# [What you will do]
The expected output is a verbatim reprint of the lines from the beginning of the data that follows through the line that contains "Viewport: 868px width, 363px height.".

##### Data to process #####

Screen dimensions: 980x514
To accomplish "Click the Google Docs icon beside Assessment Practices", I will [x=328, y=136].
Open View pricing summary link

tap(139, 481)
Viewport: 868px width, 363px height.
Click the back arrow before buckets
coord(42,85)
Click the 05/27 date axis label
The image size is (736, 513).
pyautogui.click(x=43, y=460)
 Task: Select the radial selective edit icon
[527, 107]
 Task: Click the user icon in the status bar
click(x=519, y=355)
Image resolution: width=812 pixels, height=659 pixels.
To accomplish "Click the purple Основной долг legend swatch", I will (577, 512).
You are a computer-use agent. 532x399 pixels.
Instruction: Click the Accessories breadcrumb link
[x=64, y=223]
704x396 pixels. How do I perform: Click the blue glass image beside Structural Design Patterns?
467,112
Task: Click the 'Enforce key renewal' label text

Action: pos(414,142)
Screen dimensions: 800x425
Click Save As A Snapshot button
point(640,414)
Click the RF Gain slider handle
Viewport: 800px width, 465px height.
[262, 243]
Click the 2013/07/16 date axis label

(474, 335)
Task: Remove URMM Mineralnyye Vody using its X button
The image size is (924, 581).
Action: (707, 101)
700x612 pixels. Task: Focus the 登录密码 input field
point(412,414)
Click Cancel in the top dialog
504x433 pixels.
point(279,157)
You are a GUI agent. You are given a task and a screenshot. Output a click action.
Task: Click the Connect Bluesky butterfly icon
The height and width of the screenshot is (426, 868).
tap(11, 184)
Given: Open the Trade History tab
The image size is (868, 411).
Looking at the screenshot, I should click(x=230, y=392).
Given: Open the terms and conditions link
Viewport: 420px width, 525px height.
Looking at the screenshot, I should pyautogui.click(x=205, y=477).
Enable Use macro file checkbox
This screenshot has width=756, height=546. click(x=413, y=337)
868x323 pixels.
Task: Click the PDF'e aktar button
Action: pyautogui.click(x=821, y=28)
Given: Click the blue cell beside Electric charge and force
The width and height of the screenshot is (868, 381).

#####

# [Task output]
Screen dimensions: 980x514
To accomplish "Click the Google Docs icon beside Assessment Practices", I will [x=328, y=136].
Open View pricing summary link

tap(139, 481)
Viewport: 868px width, 363px height.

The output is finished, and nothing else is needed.